If so, attach an explanation of the anticipated change, both narratively and quantitatively, and, if appropriate, state the reasons why a reasonable estimate of the results cannot be made.

 

The Company is required by Part IV, Item (3) of Form 12b-25 to provide as part of this filing an explanation regarding whether the results of operations it expects to report for the three and six months ended June 30, 2022 will reflect significant changes from its results of operations for the three and six months ended June 30, 2021.

 

The Company was formed on March 11, 2021, and the registration statement on Form S-1 for the Company’s initial public offering was declared effective on July 29, 2021. As a result, the Company is unable to provide a meaningful explanation with respect to the significant anticipated changes in the Company’s results of operations for the three and six months ended June 30, 2022 as compared to the corresponding periods in 2021, mainly because (i) no corresponding financial information is available for the full six-month period in 2021 considering the Company’s inception only on March 11, 2021 and  (ii) the Company’s financial statements for the period from March 11, 2021 (inception) through June 30, 2021 do not provide a meaningful comparison against the three and six months ended June 30, 2022, as they do not yet reflect the impacts of the Company’s initial public offering

 

Forward-Looking Statements

 

This Form 12b-25 includes “forward-looking statements” within the meaning of the “safe harbor” provisions of the Private Securities Litigation Reform Act of 1995. The Company’s actual results may differ from their expectations, estimates and projections and consequently, you should not rely on these forward-looking statements as predictions of future events.
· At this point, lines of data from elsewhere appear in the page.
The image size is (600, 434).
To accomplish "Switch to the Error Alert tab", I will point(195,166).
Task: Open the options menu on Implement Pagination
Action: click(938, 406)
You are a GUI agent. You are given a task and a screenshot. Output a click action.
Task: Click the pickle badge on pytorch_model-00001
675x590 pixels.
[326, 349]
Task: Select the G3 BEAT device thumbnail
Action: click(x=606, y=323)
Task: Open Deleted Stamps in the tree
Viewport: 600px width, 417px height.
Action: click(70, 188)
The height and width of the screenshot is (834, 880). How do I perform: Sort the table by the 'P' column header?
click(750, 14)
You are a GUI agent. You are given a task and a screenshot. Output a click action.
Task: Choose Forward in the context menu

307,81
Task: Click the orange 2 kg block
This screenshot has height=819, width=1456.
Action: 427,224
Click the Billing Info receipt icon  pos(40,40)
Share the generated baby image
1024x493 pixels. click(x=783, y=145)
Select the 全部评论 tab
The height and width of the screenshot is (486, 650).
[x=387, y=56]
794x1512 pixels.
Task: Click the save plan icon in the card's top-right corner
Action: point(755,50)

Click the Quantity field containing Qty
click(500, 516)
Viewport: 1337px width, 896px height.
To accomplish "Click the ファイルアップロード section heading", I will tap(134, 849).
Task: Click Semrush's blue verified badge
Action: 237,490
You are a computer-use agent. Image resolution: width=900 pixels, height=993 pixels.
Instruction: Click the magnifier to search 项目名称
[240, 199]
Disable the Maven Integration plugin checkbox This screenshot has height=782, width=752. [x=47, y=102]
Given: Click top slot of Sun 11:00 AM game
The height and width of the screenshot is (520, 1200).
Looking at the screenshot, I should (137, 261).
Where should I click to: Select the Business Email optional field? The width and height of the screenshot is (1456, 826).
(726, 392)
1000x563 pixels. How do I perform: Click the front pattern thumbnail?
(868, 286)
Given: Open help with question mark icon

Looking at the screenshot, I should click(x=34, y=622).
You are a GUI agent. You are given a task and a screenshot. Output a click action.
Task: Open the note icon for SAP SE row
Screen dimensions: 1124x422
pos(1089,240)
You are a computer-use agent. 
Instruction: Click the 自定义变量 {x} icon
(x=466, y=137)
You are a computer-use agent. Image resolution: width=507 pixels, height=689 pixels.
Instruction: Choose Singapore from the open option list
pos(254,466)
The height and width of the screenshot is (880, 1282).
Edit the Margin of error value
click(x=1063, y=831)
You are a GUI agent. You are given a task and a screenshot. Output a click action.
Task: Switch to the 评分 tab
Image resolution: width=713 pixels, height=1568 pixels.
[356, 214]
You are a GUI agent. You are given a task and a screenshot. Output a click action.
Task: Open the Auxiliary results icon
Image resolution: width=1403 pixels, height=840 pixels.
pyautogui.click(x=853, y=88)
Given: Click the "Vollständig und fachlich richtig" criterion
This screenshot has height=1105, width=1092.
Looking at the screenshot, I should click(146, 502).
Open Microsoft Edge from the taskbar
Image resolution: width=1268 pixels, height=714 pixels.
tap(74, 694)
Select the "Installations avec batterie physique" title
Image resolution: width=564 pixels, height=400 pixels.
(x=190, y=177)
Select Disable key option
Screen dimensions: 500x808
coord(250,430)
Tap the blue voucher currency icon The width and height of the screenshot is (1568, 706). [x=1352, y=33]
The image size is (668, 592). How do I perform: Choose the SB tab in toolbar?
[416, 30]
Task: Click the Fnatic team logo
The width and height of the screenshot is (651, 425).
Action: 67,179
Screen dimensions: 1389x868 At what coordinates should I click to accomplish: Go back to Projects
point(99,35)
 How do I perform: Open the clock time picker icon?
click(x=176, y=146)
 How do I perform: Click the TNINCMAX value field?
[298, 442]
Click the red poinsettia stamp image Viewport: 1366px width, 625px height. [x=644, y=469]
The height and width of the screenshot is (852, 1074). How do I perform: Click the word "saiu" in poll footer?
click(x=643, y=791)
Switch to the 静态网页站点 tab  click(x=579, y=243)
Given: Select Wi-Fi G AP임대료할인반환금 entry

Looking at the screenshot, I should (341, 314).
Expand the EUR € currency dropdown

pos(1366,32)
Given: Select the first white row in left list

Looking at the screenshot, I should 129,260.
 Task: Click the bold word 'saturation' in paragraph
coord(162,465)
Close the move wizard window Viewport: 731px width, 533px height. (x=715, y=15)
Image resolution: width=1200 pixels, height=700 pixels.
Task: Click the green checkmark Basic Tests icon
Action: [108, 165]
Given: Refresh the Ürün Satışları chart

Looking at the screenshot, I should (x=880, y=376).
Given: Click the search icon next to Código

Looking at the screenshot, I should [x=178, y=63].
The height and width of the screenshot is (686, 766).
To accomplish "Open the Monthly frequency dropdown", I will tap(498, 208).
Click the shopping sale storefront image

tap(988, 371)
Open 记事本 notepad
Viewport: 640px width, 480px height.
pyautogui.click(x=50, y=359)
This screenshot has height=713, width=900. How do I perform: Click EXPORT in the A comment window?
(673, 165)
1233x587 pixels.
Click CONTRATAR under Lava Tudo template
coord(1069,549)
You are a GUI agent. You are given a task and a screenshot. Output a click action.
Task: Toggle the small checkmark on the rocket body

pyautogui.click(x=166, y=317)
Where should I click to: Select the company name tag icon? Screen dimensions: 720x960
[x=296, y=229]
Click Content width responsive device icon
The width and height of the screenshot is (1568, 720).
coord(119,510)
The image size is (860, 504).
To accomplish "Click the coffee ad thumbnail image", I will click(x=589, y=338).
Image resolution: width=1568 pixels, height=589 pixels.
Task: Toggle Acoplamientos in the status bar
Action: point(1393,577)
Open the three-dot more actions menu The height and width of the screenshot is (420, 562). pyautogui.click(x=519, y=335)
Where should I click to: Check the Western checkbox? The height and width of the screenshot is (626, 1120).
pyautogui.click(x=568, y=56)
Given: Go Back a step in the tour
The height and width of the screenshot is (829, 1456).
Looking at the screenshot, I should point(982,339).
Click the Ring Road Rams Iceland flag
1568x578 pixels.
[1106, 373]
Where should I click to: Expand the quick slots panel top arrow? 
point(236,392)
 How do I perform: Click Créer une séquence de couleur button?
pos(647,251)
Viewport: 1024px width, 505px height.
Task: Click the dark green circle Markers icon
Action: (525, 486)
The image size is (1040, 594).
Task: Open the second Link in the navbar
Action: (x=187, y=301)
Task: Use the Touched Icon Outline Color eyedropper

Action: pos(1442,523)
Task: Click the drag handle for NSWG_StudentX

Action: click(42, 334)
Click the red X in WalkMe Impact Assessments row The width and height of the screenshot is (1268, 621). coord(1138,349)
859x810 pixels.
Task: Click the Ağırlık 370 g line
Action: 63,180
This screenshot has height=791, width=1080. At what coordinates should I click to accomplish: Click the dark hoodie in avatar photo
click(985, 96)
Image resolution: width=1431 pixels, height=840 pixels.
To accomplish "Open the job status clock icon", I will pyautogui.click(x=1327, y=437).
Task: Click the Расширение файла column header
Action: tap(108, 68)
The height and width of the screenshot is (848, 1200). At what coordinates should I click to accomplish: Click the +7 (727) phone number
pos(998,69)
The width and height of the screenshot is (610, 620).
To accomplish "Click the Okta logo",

Words such as “expect,” “estimate,” “anticipate,” “intend,” “plan,” “may,” “will,” “could,” “should,” “believes,” “continue,” and similar expressions are intended to identify such forward-looking statements. These forward-looking statements include, without limitation, the completion of the Company’s financial statements for the three and six months ended June 30, 2022, completion of the Company’s quarterly review procedures for the three and six months ended June 30, 2022 and the Company’s expectations with respect to the timing of the filing of its Quarterly Report on Form 10-Q for the quarterly period ended June 30, 2022. These forward-looking statements involve significant risks and uncertainties that could cause the actual results to differ materially from the expected results, including those under “Risk Factors” sections of reports filed with the Securities and Exchange Commission. Many of these factors are outside the Company’s control and are difficult to predict. The Company cautions readers not to place undue reliance upon any forward-looking statements, which speak only as of the date hereof. Except as required by law, the Company does not undertake or accept any obligation or undertaking to release publicly any updates or revisions to any forward-looking statements to reflect any change in its expectations or any change in events, conditions or circumstances on which any such statement is based.

 

 

 

 

XPAC ACQUISITION CORP.

(Name of Registrant as Specified in Charter)

 

has caused this notification to be signed on its behalf by the undersigned hereunto duly authorized.

 

Date: August 16, 2022 By /s/ Fabio Kann
    Name: Fabio Kann
    Title: Chief Financial Officer

 

INSTRUCTION: The form may be signed by an executive officer of the registrant or by any other duly authorized representative. The name and title of the person signing the form shall be typed or printed beneath the signature. If the statement is signed on behalf of the registrant by an authorized representative (other than an executive officer), evidence of the representative’s authority to sign on behalf of the registrant shall be filed with the form.

 

ATTENTION
Intentional misstatements or omissions of fact constitute Federal Criminal Violations (See 18 U.S.C. 1001).